Adelson and his wife, Miriam, gave $113 million to support Republicans in the 2016 cycle, including $20 million to back President Trump’s campaign.

Former senator Blanche Lincoln (D-Ark.), speaking on behalf of the Adelson-backed Coalition to Stop Internet Gambling, praised the new Justice Department opinion, saying in a statement Monday night that the department’s previous interpretation of the law was “as problematic legally as it was morally.”

“Today’s decision seamlessly aligns with the Department’s longstanding position that federal law prohibits all forms of Internet gambling, as well as with Congress’s intent when it gave law enforcement additional tools to shut down the activity through the overwhelmingly-passed Unlawful Internet Gambling Enforcement Act in 2006,” she said.

“Today’s landmark action to rightfully restore the Wire Act is a win for parents, children and other vulnerable populations,” Lincoln added.

Adelson’s company, Las Vegas Sands, has paid Lincoln’s lobbying firm, the Lincoln Policy Group, $210,000 since 2017, according to federal lobbying records.

The Justice Department official said the Office of Legal Counsel did not have discussions about the opinion with Adelson or “any outside parties.”

“The OLC opinion reflects the materials that went into the opinion, the request from the criminal division to reconsider it,” the official said. “OLC opinions are not generally characterized by nongovernmental communications, and there were none in this case.”

One lobbyist for online gambling interests who spoke on the condition of anonymity to describe internal discussions said Monday night that the Justice Department’s decision was “disappointing and worrisome.”

Its exact impact remains unclear, he said, but he noted that it could affect interstate compacts, such as a recent agreement by New Jersey, Delaware and Nevada to allow online poker games.

Another lobbyist said the opinion could also have an impact on interstate lotteries, which have grown in popularity.

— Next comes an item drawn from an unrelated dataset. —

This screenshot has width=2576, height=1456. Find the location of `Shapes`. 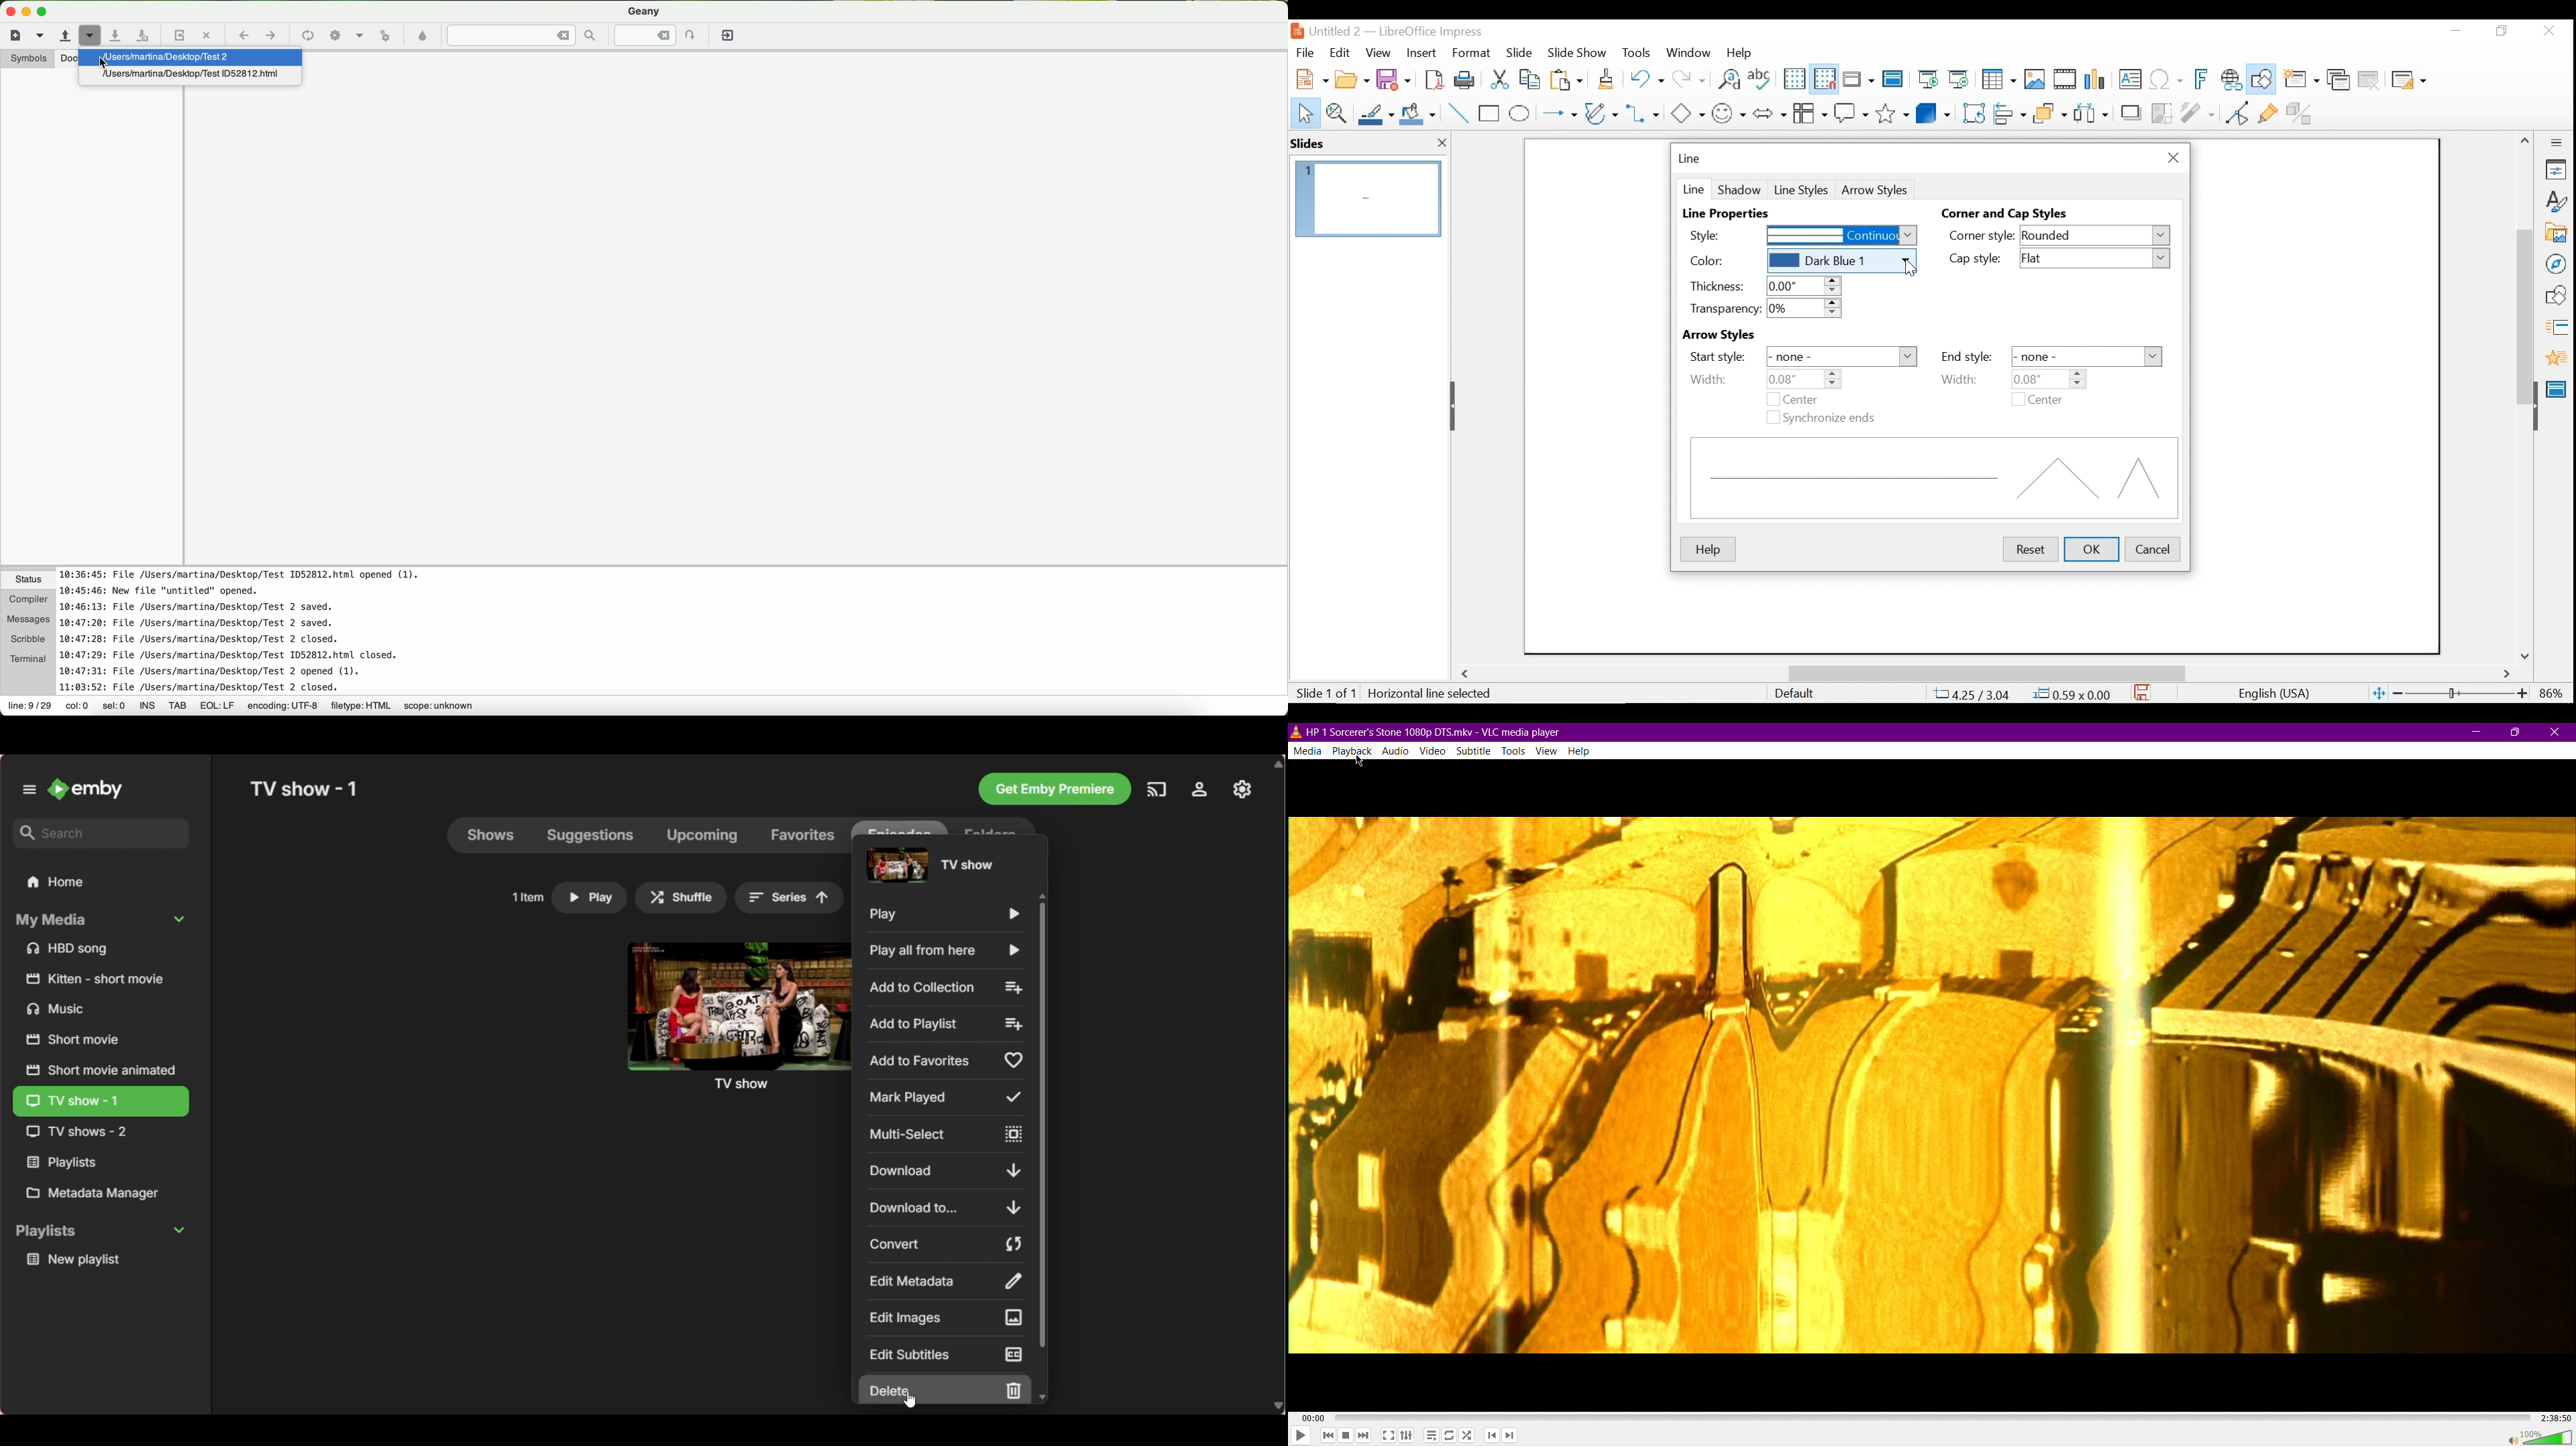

Online gambling has been vigorously opposed by Adelson, the chief executive of Las Vegas Sands, who has lobbied against such betting at the state and federal levels.

For years, lawyers and lobbyists for Las Vegas Sands circulated position papers in Washington arguing for a change in the 2011 Justice Department interpretation, according to people familiar with their efforts.

A Sands spokesman, Ron Reese, said the new opinion would “have little or no impact” on the company, but he declined to comment further.

The opinion centers on an interpretation of the Wire Act, a 1961 statute that makes it a criminal offense to transmit information to promote interstate or foreign wagering.

Before 2011, the department applied the Wire Act to non-sports gambling.

But in September 2011, the Obama Justice Department issued an opinion that only sports betting fell within the purview of the act.

At the time, Adelson and his top congressional allies lambasted the decision. Controversy about the applicability of the Wire Act has been rampant in the Internet age.

Lawmakers for years pressed the department on its interpretation of the act, and former attorney general Jeff Sessions agreed at his 2017 confirmation hearing to look into it.

Later that year, the acting head of the Justice Department’s criminal division asked the acting head of the Office of Legal Counsel to reconsider its 2011 opinion.

Deputy Attorney General Rod J. Rosenstein will issue a memo Tuesday directing prosecutors to delay implementing the new opinion for 90 days, so that those who might be afoul of the law can review their operations and adjust. The official said the department will continue to prioritize cases against the most “egregious” offenders.

The opinion is significant, though the impact might not be as severe and widespread as some have predicted, experts said.

“It is too early to speculate what, if anything, will come from the Department of Justice’s latest interpretation of the Wire Act,” said David Briggs, CEO of GeoComply, a company that ensures that licensed Internet betting operators and their customers are located within states where Internet gambling has been legalized.

He said the new federal opinion would not affect gambling in states that have authorized it within their own borders.